Saturday, May 06, 2006

Dolts Collide

As thousands of regular readers will know, our gracious host, Drunka, keeps us well informed of the silliness of the Rocky Mountain Newsrecall his most recent post on the “blossoming” of Rocky Mountain in-house “blogs”.

The latest from Rocky Mountain News editor John Temple proves that he is a complete dolt, and so too is the PCmag.com columnist he attempts to critique, John C. Dvorak.

Temple is overly anxious to convey a picture of laughter and frivolity filling his news room, yet fails entirely to pick up on the single matter of importance and stupidity in the piece by Dvorak.

Neither man has the slightest inkling of the meaning of the word disinterested.

Neither man is even the slightest bit familiar with the role of journalism.

Neither of them understands the words of Joseph Pulitzer:

"Our Republic and its press will rise or fall together. An able, disinterested, public-spirited press, with trained intelligence to know the right and courage to do it, can preserve that public virtue without which popular government is a sham and a mockery."

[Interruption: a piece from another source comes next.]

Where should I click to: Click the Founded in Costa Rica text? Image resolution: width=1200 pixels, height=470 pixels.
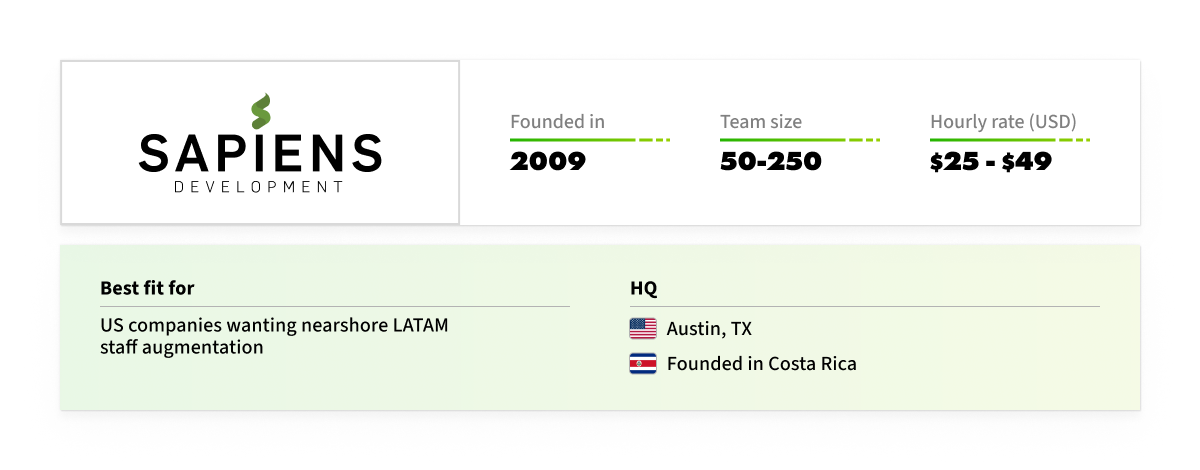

Dvorak seems to dismiss Pulitzer as being the guilty party in promoting “boring journalism”. In his blatant and appalling ignorance, Dvorak writes:

“The problem is the word "disinterested." It's the hallmark of journalism today and translates to bored and boring. Besides not giving a hoot about the story, the disinterested observer is often hoodwinked and subject to public-relations manipulations. Apparently, nobody sees this as a problem.”

On the contrary, we all know that one of the greatest problems with journalism today is that it is all but bereft of indifference and there is precious little, if any, reporting. We are flooded with commentary and trivia and we are awash with personal opinions, with journalists all too often placing themselves and their boring tee-wee thoughts at the centre of everything they write. To wit: the example written by Dvorak.

Editor John Temple makes no mention of any of this in his post critiquing Dvorak. Perhaps it by-passed his brain while he was having an hilarious time in an editorial meeting. I think it's called letting vanity get in the way of intellect.

It would seem that neither man is sufficiently educated to hold their current jobs, let alone suitable people to be commenting on anything within the realm of journalism.

Journalism: A collection of facts with no analysis or opinion.

Disinterested: Free of bias and self-interest; impartial. Having no stake in an outcome.

And that ladies and gentleman is what’s wrong with journalism today, and that is what’s wrong with both Temple and Dvorak: dolts together, blinded by vanity.